Taxman not interested in Bitcoin

3 March 2014

bitcoin1-300x300 Bitcoin - or, as it should be called: Hippie Money - is a real buzzword at the moment, despite the fact that the vast majority of people don't know what it is.

Either way, this new currency is becoming quite the thing for web-crusties who look at it like it is our saviour from the banks, despite having to shut down recently, thanks to a massive loss. In Britain, it is all set to grow as HMRC rules that they're not at all interested in charging VAT on Bitcoin transactions.

Yet.

The Tax People held talks with UK Bitcoin traders last week and decided that they would not charge the 20 per cent VAT tax on trades, and, on top of that, wouldn't be charging the tax on entrepreneurs' Bitcoin margins either.

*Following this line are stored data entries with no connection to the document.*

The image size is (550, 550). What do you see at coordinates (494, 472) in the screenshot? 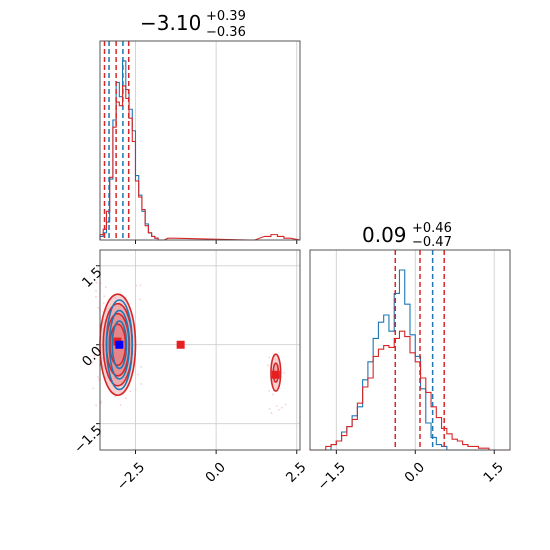
I see `hist2-xtick-label-2: 1.5` at bounding box center [494, 472].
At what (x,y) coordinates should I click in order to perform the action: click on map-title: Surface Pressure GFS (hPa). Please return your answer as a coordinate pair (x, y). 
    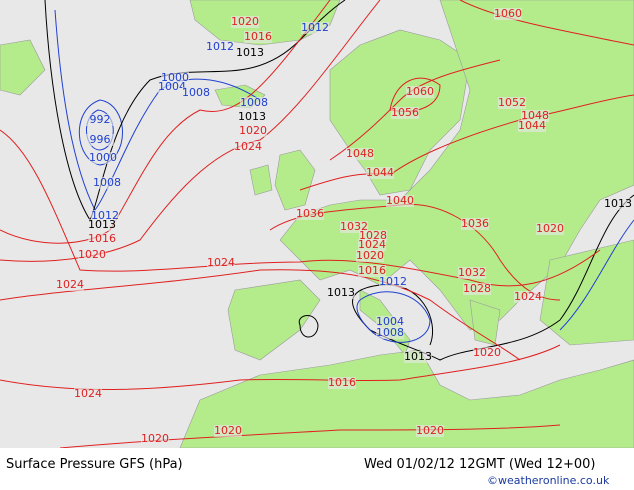
    Looking at the image, I should click on (94, 464).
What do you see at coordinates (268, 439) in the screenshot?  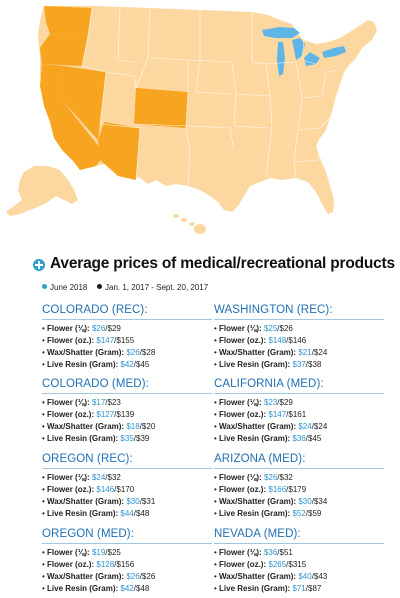 I see `price-row: • Live Resin (Gram): $36/$45` at bounding box center [268, 439].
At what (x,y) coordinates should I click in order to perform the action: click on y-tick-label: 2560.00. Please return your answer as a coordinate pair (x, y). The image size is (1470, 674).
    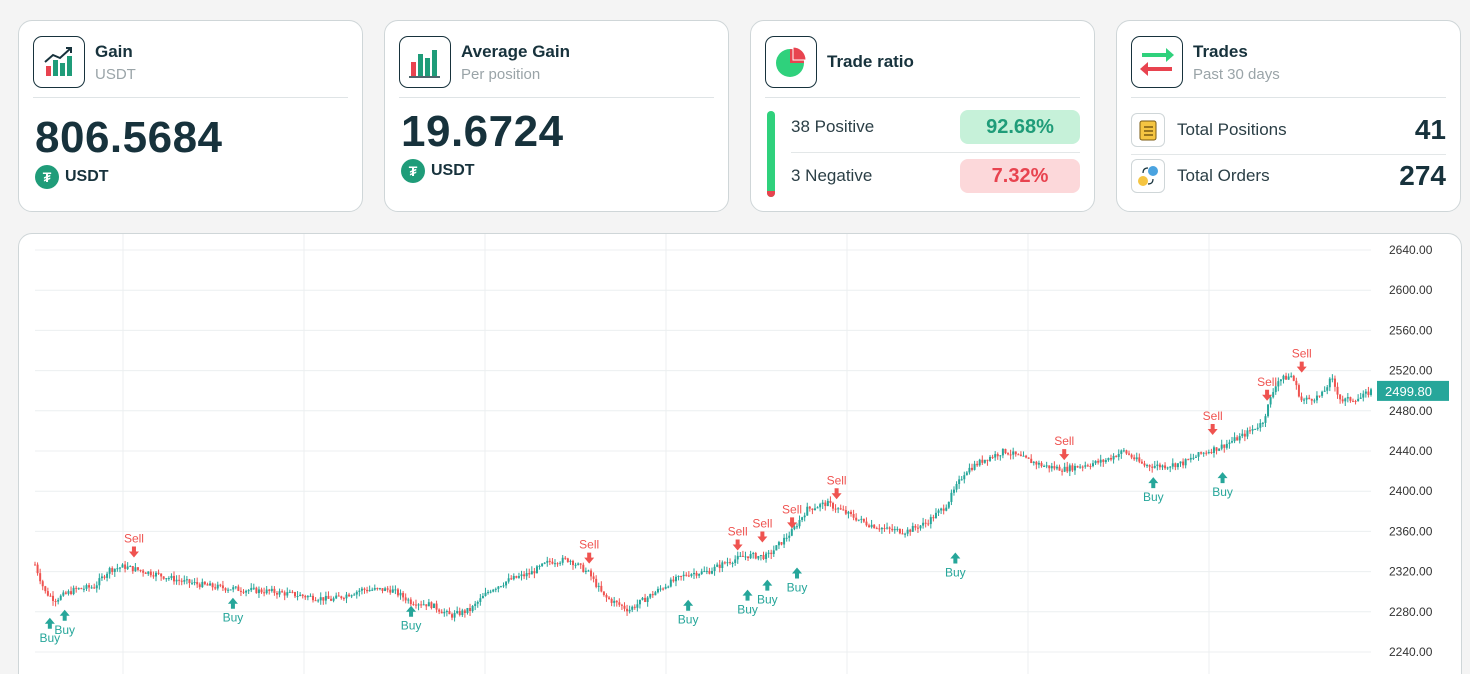
    Looking at the image, I should click on (1411, 330).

Suddenly, shark-eyed business sorts are thinking of getting on-board with the Hippie Money now that Britain will be one of the most tax-friendly places for this cryptocurrency. And they're right to keep an eye on it. At the moment, there's around $6.9bn worth of Bitcoins in circulation.

As Bitcoins are not traceable, this could be an excellent area for criminals and tax-dodgers to get involved in. Your dealer might start dealing solely in Bitcoins. Vodafone and Chris Moyles might start getting on it too.

Jonathan Harrison, someone looking to bring Bitcoin ATMs to the UK, thinks this is good news, saying: "If they had added VAT that would have destroyed us, there would have been no point in starting this business at all. It’s great that the UK authorities are seeing Bitcoin as an innovative technology that can help the economy."

Is this the money of the future? We all know how well the babyboomer hippies did when it came to making money, don't we?

TOPICS:   Banking   Tax

2 comments

  • Samantha
    Ugh Bitcoin did not shut down, one exchange did (granted a very big one) that's like saying that the Euro stopped trading because Thomas Cook was closed. And Bitcoin isn't untraceable, completely the opposite, every transaction is recorded and kept in a publicly available log forever, going right the way back to the initial creation of that coin. It's just that with a little knowhow, they're incredibly easy to wash, and once washed you can store them in a wallet that can't be linked to you.
  • JP
    What a misleading title... What happened is that HMRC decided to treat Bitcoins as a currency rather than a commodity - which is correct, really. And that's why businesses are all over it, because they can now accept it here without being treated as though they were paid in silver.